Definition	Description
True Positive	The medication extracted by the system is truly prescribed to the patient according to the patient note, and the matched medical condition by the system is the true indication for this taken medication in the note.
True Negative	The medication extracted by the system is truly prescribed to the patient according to the patient note, and the system could not match a medical condition and the tine indication for this medication is not documented in the note.
False Positive	The medication extracted by the system is not truly prescribed to the patient according to patient record. The medication extracted by the system is truly prescribed to the patient, but the medical condition matched by the system is not the true indication for this medication. The true indication is documented in the note.
False Negative	The medication extracted by the system is truly prescribed to the patient, but the system could not find a medical condition matched with this medication. The true indication is documented in the note.

Open in a new tab

The medical expert was given two kinds of patient notes, one showed the medication and the matched medical condition (positive matches), and the other only showed the medication (negative notes). The expert reviewed each record associated with positive matches to determine if the matched pair was correct, and if it was incorrect, the expert provided an explanation for this decision.
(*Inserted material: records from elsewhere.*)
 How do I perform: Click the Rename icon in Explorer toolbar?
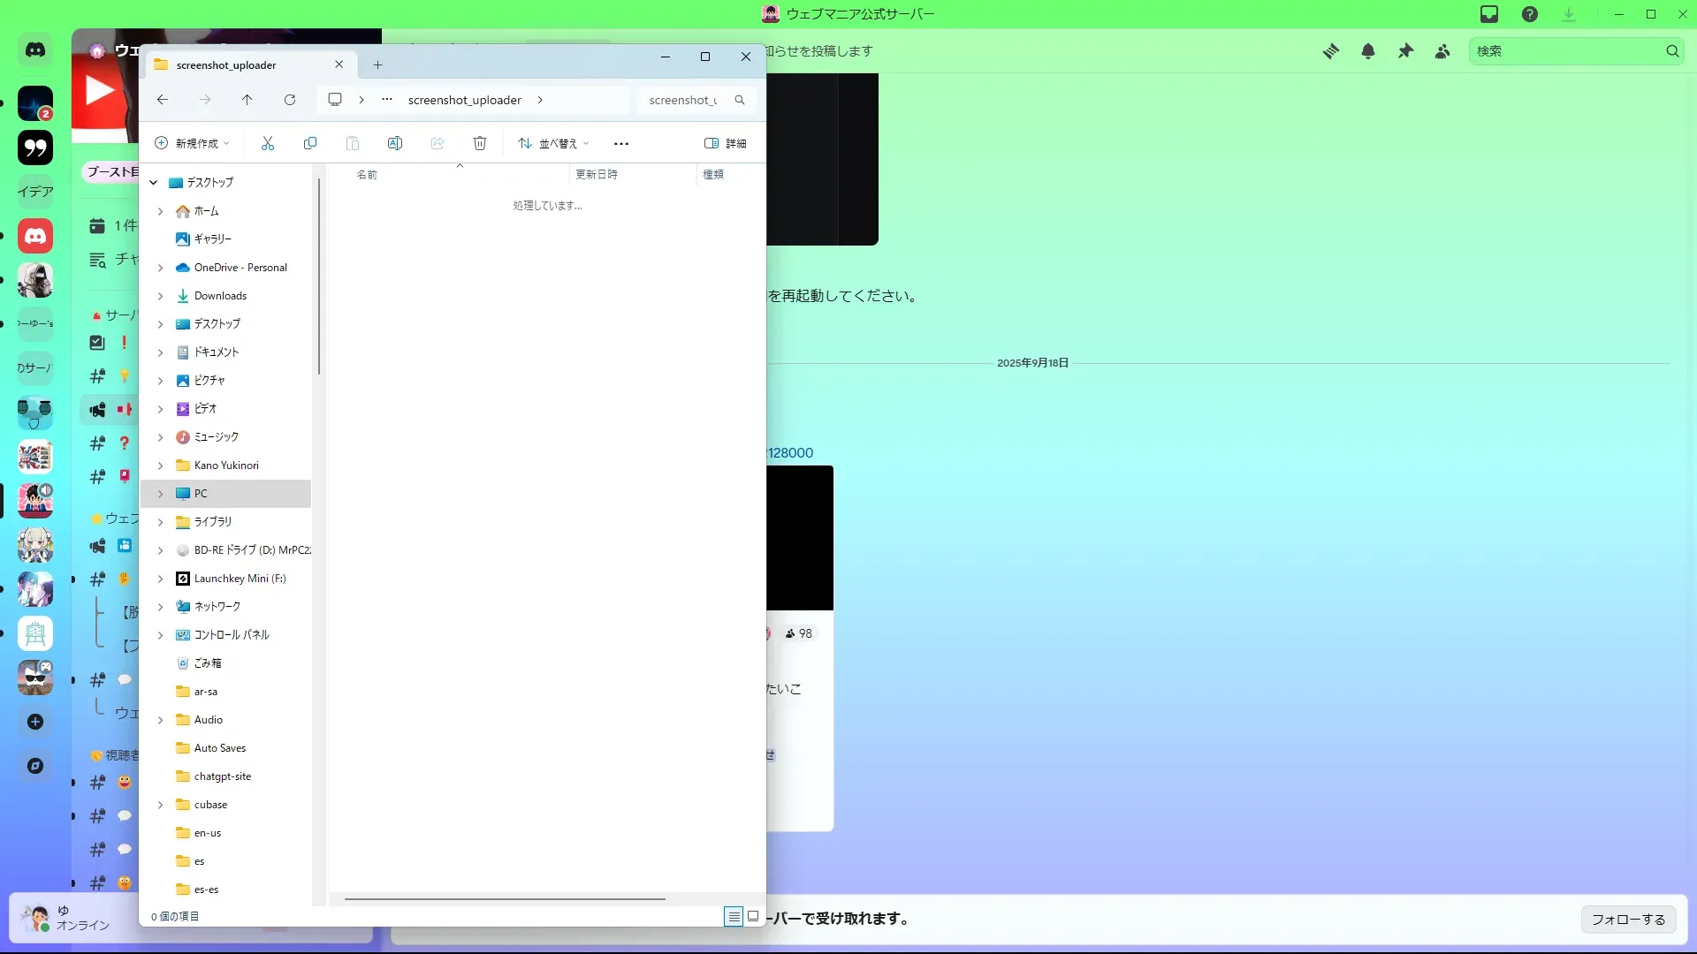395,143
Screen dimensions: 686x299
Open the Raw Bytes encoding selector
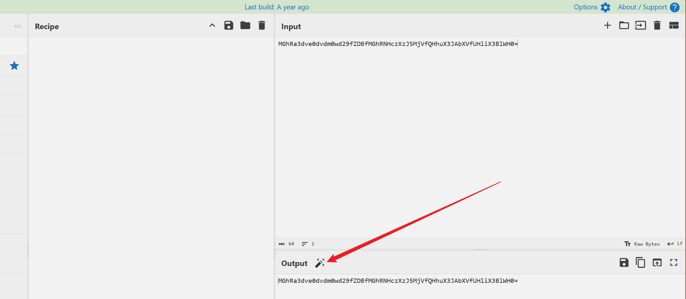point(642,244)
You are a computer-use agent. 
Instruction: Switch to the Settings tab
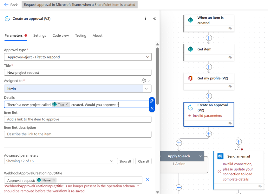pos(40,35)
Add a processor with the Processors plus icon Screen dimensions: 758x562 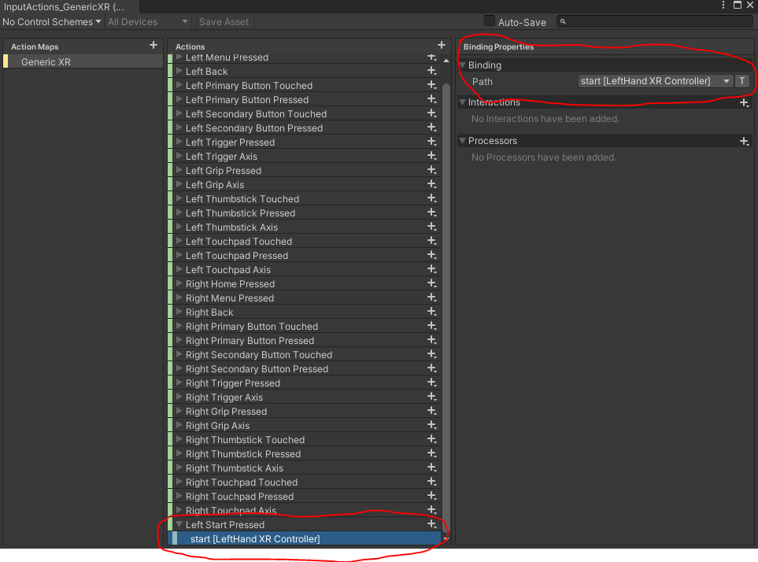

For records which only showed the medication the expert determined whether the case was correct, and if it was not, the expert provided an explanation. Sensitivity, specificity, precision as well as F-measure were computed, and an analysis of the problems was performed. In order to evaluate the accuracy of the drug indication knowledgebase itself, a reference standard was created by a medical expert (the second author, HS) for the 6 drugs. The expert reviewed the entire list of the indications collected from the three sources, and determined if the drug-indication pair was appropriate according to his clinical knowledge. The accuracy of the combined knowledgebase as well as the two different F-measures based on using the conditional probability with a cutoff of 0.2% and the RR with a cutoff of 1 was also computed.

Results

There were 2210 unique generic drugs mentions based on the outpatient set of records during 2004 to 2009. NDF-RT, AERS and the combined NDF-RT and AERS covered 43%, 67% and 69% respectively of the drugs used in the outpatient records. We did not report the coverage of Micromedex for the entire set of 2210 drugs because we could not acquire that information for all those drugs automatically. The 20 drugs in our sample were included in all the sources, and therefore the coverage for the 20 drugs was 100% for each source. The number of indications for the 20 drugs in the combined knowledgebase varied from Milrinone with 9 indications to Warfarin with 209 indications, where the average was 88. The total number of unique medication-indication pairs for the 20 drugs was 1760. Among them, 1541 drug-indication pairs were uniquely from AERS. The positive matching rate of a medication is the number of positive matches divided by the number of patient records mentioning the same medication. The average positive matching rates for the 20 chosen drugs were 42% when using Micromedex, 51% when using NDF-RT, 83.5% when using AERS and 84.5% when using the combined sources. The average accuracy of the combined knowledgebase for the 6 sampled drugs based on the gold standard was 63.1%. The indications from Micromedex using MetaMap and from NDF-RT were all correct for the 6 sampled drugs, and the errors all corresponded to indications from AERS. For the evaluation of performance of the overall process that determined the reasons for use of the 6 chosen drugs using the knowledgebase and patient record, the sensitivity was 62.8%, specificity was 93.3%, precision was 90% and F-measure was 73.9%. Furthermore, the average F-measures for retrieving drug indication knowledge from AERS were 61.5% when using RR with a cutoff of 1 compared to 38.3% for conditional probability with a cutoff of 0.2%.

Discussion

The aim of this pilot study was to see if we could automatically determine the reasons for drugs mentioned in the textual patient notes using external drug knowledge and NLP. Additionally, we wanted to identify and analyze the challenges. Overall, our results were promising, but also suggested areas of improvement. The F-measure for this study was 0.739, which was mainly due to the use of indications in AERS because it contained the largest amount of indications and corresponding variations, and was based on actual usage expressed by health professionals. A condition in the outpatient notes that matches an indication in the knowledgebase can be categorized into four groups: (1) an FDA approved indication, such as iron deficiency anemia which is treated by Iron; (2) a symptom closely related to an approved indication, such as tremor which is treated by Carbidopa. Tremor is a symptom of Parkinson disease which is an approved indication of Carbidopa; (3) a condition, such as essential hypertension, is a more specific term than the FDA approved indication hypertension for Metoprolol; (4) a condition is an off-label use, such as migraine headache which was treated by Metoprolol. The positive matching rate in our 6 chosen drug sample was substantially improved after using AERS because the number was 37.9% when using the drug label, 83.4% when using AERS, and 84%, when using the combined sources. AERS captured more indications than the two other sources and included many appropriate conditions that could be matched to the patient record. This is probably because the indications from AERS were reported by physicians who also generally write patient notes, and therefore the two groups are similar.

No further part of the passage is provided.